With this distribution, the camera navigator stands posterior to the patient, which is physically comfortable and where it is easier to operate the camera without competing with the operating team and the surgical instrumentation. The thoracic surgeon and the surgical trainee (resident or fellow) stand anterior to the patient. This creates a free area for surgical manipulations if the thoracic surgeon is operating solo. Moreover, if there is a surgical trainee as mentioned, the surgeon in charge could easily supervise, guide and control the trainee. This ability to educate properly is important for increasing the use of VATS with well-educated new generations of thoracic surgeons for the future of thoracic surgery. Furthermore, by using our technique, resections of the lower lobes are easier in that there is less need to staple from a medial port.
Use of this technique requires the use of a 5 mm 30 degree angled camera. As the instrument is thin and fragile, the camera navigator needs to exercise caution to avoid contact with the surgical instrumentation and avoid any damage to the thoracoscope or impede the maneuvers of the surgeon. Viewing some deep areas around the diaphragm could sometimes be troublesome. Although the camera port is small, the use of a separate 5 mm incision for the passage of the camera results in an additional scar formation in these patients.

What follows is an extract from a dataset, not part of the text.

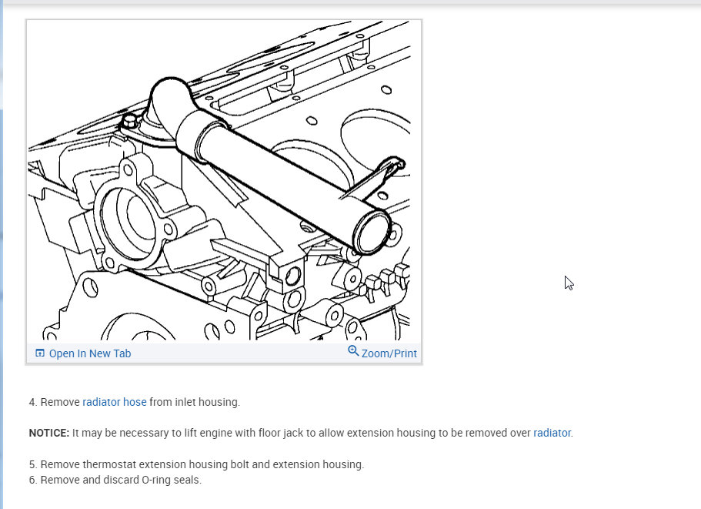Open the radiator link in the NOTICE line

click(x=552, y=433)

VATS has been proven to be safe and beneficial compared to open thoracotomy in lung cancer patients undergoing surgical anatomic resection (3,17). Uniportal VATS has been demonstrated to be safe for lung resections including increasingly complex cases. The discussion around benefits of VATS compared to conventional thoracotomy has shifted to consider conventional VATS (multiport) compared to uniportal VATS. Recent studies have demonstrated no differences in operating time, duration of patient-controlled analgesia, chest tube duration or hospital length of stay (18,19). The uniportal VATS approach seems to offer improved pain scores but current evidence reveals no difference in most postoperative outcomes comparing uniportal to multiportal VATS (20,21). This provides reasonable grounds to limit the procedure to one intercostal space in selected cases (8). In addition to our routine dual port VATS, we are performing modified uniportal VATS in selected patients.
The modified uniportal technique described herein retains the potential advantage of working in one interspace, while limiting the potential disadvantages of the unstable camera platform, suboptimal ergonomics, limited posterior visualization and the chest tube position in the access incision. Development of visualization (camera technology) and surgical instrumentation would make uniportal VATS more efficient and easier to adopt. There is still need for scientific evidence to prove the hypothetical advantages of modified uniportal and classical uniportal VATS over the traditional VATS approaches.
Conflicts of Interest: The authors have no conflicts of interest to declare.